Clinical value of HDAC3

Till now, a great many clinical studies have also established the clinical position of HDAC3 in solid organ injury. For instance, compared with normal-weight women, obese individuals owned reduced levels of HDAC1, HDAC3, as well as HDAC9 in adipose tissues. Meanwhile, the mRNA levels and activity of these HDACs displayed an inverse correlation with inflammatory markers, obesity indices, and insulin levels, indicating that these HDACs have adverse effects on the development of obesity and diabetes mellitus [128]. One Chinese case-control study also demonstrated that the single nucleotide polymorphism of HDAC3 including rs11741808, rs2547547, and rs2547547 polymorphism was related to type 2 diabetes mellitus [129]. And combined HDAC3 and HDAC9 genes with diabetes mellitus worsen atherosclerosis and resulted in stroke [130, 131]. These clinical studies suggested that the genetic change of HDAC3 is closely associated with the development of diabetes mellitus and cerebrovascular disease. However, few clinical studies have reported the roles of HDAC3 in other types of solid organ injury. Before we reach clinical attempts, we might have to obtain more clinical data on HDAC3 to comprehensively harness the knowledge to benefit humans.

Future perspective and conclusion

HDAC3 is a unique and important member of the HDAC family. The catalytic activity of HDAC3 mainly depends on the integrity of nuclear receptor co-repressor complexes. In this review, we summarized the enzymatic and non-enzymatic functions of HDCA3. The non-enzymatic functions of HDAC3 should be taken into consideration when developing new HDAC3-targeting strategies. We also briefly discussed the role of HDAC3 in the integration of various signals from the environment to regulate cellular fate, development, metabolism, and energy homeostasis. We also described the role of HDAC3 in the injury of solid organs, including the brain, heart, kidneys, liver, lungs, and pancreas. Although HDAC3 is beneficial under physiological conditions, pathological HDAC3 upregulation is detrimental in the pathogenesis of solid organ injury.

No human disease-causing mutations have been identified in the HDAC3 gene thus far, possible because germline mutations in HDAC3 may be may embryonically lethal in humans.
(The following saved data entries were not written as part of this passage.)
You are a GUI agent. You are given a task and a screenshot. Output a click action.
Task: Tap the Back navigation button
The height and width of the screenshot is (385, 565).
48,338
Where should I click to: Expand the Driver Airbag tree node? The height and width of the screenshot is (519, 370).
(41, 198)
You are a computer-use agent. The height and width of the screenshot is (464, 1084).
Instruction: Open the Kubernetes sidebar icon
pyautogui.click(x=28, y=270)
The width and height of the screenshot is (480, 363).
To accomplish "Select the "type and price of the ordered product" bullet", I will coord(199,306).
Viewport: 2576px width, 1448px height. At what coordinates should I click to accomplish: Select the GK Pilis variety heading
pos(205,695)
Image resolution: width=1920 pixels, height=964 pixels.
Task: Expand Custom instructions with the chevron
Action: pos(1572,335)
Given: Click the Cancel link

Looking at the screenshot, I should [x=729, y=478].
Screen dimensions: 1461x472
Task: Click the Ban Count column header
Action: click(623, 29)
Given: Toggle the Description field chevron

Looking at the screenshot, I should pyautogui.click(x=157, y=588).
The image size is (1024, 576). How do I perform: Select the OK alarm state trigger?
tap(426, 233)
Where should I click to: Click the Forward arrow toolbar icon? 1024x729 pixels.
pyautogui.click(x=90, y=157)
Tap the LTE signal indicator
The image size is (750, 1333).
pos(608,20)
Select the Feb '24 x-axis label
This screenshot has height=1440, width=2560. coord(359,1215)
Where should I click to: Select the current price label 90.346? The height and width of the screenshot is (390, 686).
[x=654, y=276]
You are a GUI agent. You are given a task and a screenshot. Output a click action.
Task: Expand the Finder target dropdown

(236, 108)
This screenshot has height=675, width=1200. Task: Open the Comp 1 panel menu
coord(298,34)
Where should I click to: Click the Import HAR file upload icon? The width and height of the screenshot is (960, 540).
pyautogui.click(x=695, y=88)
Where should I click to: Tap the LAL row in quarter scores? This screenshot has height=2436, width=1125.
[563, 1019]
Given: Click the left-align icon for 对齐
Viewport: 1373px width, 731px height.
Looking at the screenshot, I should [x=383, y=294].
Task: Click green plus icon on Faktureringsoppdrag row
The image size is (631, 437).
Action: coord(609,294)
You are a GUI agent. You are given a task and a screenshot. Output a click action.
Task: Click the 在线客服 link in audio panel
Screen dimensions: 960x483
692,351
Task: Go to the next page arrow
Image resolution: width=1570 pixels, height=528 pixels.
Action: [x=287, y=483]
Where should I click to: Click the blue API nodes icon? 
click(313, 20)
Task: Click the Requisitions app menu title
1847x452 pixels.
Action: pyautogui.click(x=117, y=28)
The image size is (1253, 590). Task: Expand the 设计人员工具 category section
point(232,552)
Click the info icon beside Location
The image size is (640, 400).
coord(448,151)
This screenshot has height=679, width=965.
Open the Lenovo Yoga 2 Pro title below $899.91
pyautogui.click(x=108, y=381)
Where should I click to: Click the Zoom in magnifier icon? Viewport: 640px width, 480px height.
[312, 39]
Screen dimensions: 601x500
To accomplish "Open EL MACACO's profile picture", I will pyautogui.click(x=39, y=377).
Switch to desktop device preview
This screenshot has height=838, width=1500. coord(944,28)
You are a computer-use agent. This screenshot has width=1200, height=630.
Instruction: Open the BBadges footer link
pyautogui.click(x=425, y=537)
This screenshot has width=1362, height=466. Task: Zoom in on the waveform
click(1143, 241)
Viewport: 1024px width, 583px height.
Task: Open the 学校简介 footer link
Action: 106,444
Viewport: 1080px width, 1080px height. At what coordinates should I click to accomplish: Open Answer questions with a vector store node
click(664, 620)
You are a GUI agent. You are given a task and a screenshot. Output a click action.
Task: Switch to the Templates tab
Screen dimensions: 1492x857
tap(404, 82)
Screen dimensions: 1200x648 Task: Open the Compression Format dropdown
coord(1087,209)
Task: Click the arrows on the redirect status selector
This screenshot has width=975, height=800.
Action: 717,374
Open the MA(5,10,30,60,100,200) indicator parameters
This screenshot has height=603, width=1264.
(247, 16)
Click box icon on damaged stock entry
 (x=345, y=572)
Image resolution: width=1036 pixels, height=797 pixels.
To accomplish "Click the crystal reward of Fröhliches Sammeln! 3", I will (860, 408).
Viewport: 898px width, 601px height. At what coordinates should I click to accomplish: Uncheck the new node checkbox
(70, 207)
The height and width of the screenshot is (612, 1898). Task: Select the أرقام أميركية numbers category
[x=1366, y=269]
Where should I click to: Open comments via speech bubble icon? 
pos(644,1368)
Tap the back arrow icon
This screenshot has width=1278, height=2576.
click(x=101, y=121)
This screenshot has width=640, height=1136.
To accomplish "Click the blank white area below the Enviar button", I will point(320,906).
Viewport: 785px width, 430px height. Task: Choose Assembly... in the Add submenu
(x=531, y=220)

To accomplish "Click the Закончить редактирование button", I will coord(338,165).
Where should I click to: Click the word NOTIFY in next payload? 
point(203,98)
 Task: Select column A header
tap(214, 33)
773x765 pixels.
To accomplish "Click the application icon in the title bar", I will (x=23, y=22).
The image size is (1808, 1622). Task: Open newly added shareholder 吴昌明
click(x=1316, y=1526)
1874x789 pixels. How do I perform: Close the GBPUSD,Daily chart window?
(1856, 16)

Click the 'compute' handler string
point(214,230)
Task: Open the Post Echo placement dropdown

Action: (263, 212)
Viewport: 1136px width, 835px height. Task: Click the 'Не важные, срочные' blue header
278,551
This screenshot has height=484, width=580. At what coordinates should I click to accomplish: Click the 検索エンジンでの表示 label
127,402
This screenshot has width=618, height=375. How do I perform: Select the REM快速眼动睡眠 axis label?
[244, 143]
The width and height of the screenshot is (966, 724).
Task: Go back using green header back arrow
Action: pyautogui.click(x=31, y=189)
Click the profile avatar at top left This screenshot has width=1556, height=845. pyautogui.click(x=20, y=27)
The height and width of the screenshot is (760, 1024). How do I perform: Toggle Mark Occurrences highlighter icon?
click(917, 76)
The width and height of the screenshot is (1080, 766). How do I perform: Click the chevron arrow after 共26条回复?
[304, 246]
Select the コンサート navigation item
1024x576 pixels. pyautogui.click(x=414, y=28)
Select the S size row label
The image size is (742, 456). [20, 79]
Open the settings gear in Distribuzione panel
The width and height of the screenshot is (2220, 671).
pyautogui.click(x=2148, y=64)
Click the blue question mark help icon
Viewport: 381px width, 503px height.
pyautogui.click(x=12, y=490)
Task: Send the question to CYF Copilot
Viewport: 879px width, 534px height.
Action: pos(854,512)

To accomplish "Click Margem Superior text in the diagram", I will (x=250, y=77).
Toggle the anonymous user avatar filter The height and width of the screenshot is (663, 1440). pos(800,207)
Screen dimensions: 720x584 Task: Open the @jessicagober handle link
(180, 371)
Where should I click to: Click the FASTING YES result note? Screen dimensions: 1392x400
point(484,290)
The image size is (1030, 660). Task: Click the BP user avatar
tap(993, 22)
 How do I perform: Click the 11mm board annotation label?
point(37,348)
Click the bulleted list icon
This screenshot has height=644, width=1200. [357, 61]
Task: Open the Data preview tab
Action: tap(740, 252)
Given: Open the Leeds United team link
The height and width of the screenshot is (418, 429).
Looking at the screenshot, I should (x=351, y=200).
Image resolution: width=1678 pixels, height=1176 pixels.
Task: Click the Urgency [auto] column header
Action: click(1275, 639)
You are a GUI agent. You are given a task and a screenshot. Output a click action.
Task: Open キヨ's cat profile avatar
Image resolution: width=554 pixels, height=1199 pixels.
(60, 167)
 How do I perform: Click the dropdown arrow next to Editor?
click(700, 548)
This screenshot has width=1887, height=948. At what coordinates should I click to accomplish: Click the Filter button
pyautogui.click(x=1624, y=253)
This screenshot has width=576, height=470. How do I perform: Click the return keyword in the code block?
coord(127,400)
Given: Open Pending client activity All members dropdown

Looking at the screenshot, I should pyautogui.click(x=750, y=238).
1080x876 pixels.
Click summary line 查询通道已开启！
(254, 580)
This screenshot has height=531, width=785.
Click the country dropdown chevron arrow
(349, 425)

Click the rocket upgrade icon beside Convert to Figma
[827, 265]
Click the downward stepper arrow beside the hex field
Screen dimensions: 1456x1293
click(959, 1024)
However, numerous single-nucleotide polymorphisms (SNPs) in HDAC3 genes have been reported [130, 132]. We speculate that some SNPs may lie within enhancers and that these SNPs may hinder the recruitment of HDAC3 because of impaired binding of nuclear receptors or transcription factors, dysregulating HDAC3 expression. Another glaring question is how to overcome the high structural similarity of zinc-dependent HDAC isoenzymes to develop specific HDAC3 inhibitors rather than pan-HDAC inhibitors. The biological functions of HDAC3 should also be further explored in future studies.

Facts

Epigenetic modifications could regulate gene activity, as well as the development of an organism without changing gene sequence.

The reversible acetylation on the N-terminal lysine residues of histone proteins by histone HATs and histone deacetylases HDACs synergistically determine chromatin structure and gene expression.

HDAC3 is closely correlated with acute/chronic injury in the brain, heart, kidney, liver, lung, and pancreas.

Open questions

What is the physiological function of HDAC3 in development and homeostasis?

What are the precise molecular mechanisms of HDAC3 in solid organ injury?

What are the current situations and challenges in developing novel drugs targeting HDAC3 for solid organ injury?